Buffalo, Wild Water
Buffalo, wild water
status: Endangered, IUCN
range: Bhutan, India, Nepal, Thailand
Description and biology
The wild water buffalo, also known as the Asian or Indian buffalo, is a very large animal, averaging 7.75 to 10 feet (2.4 to 3 meters) long. It stands 5 to 6.25 feet (1.5 to 2 meters) tall at its shoulder and weighs between 1,550 and 2,650 pounds (700 and 1,200 kilograms). Long, coarse hair covers the buffalo's ash gray to black body. Both male and female water buffalo have small ears, thin faces, and widely spread horns. The horns, thick where they emerge from the animal's head, form a semicircle by curving out and back. Ending in a point, these horns may reach a length of 6 feet (2 meters).
The wild water buffalo's diet consists of grasses and other vegetation that grows along the shores of lakes and rivers. Although the animal is fast and aggressive, it can fall prey to tigers.

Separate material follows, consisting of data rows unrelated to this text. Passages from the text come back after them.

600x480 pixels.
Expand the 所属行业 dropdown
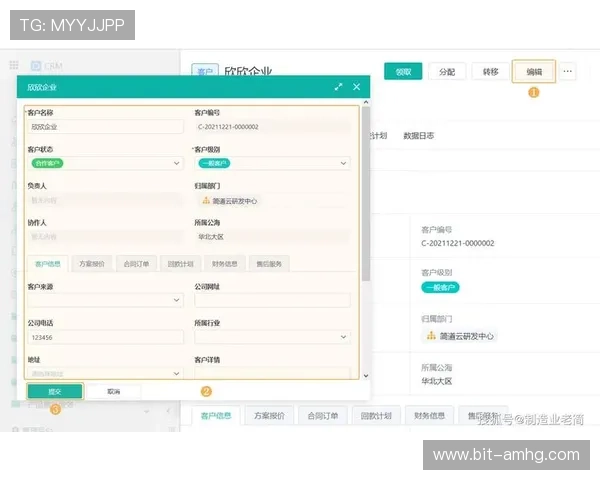272,337
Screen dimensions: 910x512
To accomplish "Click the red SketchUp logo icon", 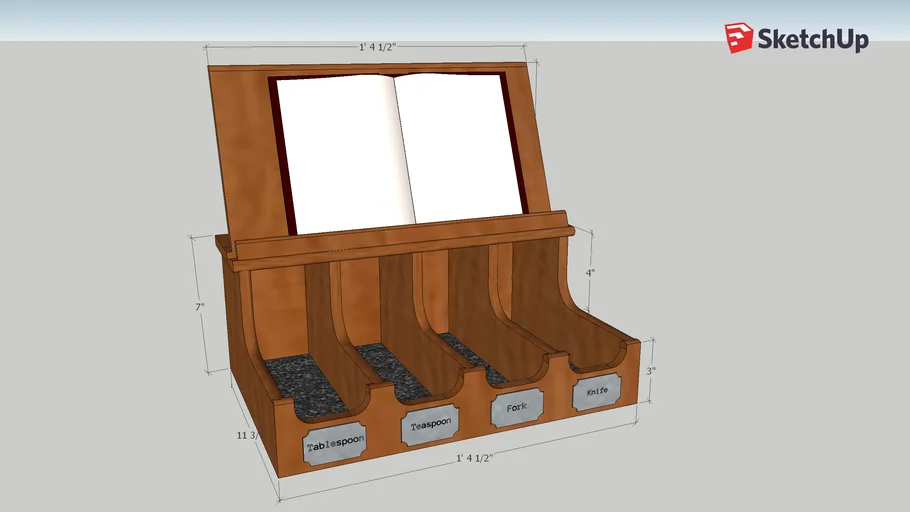I will point(739,38).
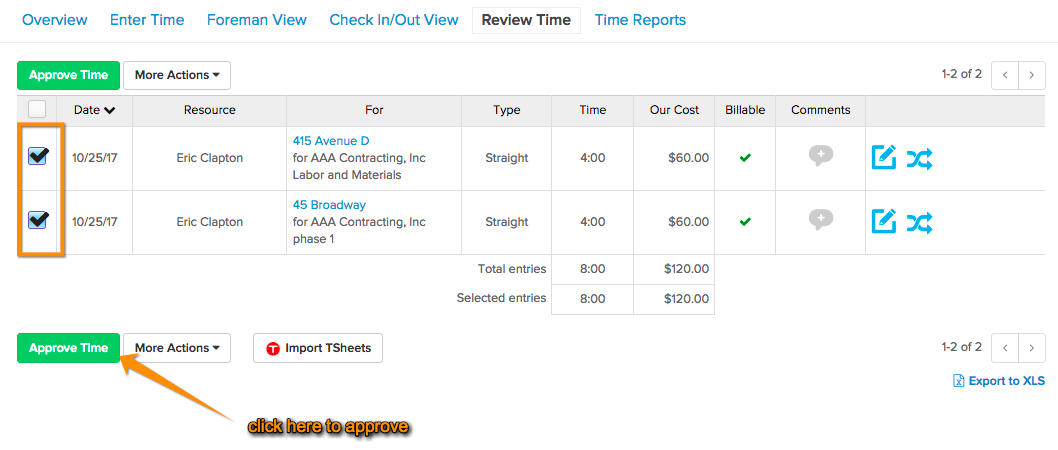This screenshot has width=1058, height=450.
Task: Click the Import TSheets button
Action: click(x=318, y=348)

Leopards also often prey on young water buffalo. A female water buffalo gives birth to a single infant after a gestation (pregnancy) period of 310 to 340 days. The infant is then nursed for up to nine months.
Habitat and current distribution
Wild water buffalo inhabit swampy or wet grassland, or river valleys with dense vegetation. The animals like to wallow in mud, which helps protect them against biting insects. To further escape insects, they will often submerge themselves in water so that only their nostrils are exposed.
In 2002, the International Union for Conservation of Nature and Natural Resources (IUCN) estimated that while there are definitely less than 4,000 wild water buffalo left in the wild, the true figure may actually be closer to 200 surviving animals. In contrast, almost 130,000,000 domestic water buffalo, which are used to pull carts and plows, live in India and Southeast Asia. Because of interbreeding between domestic and the larger wild water buffalo, biologists (people who study living organisms) believe that less than 50 of the wild species are genetically pure.
History and conservation measures
Several factors have contributed to the disappearance of wild water buffalo: excessive hunting, the destruction of buffalo habitat to create agricultural land, and diseases transmitted by cattle and other domestic livestock. Two national parks have been set up in India to protect the remaining wild water buffalo.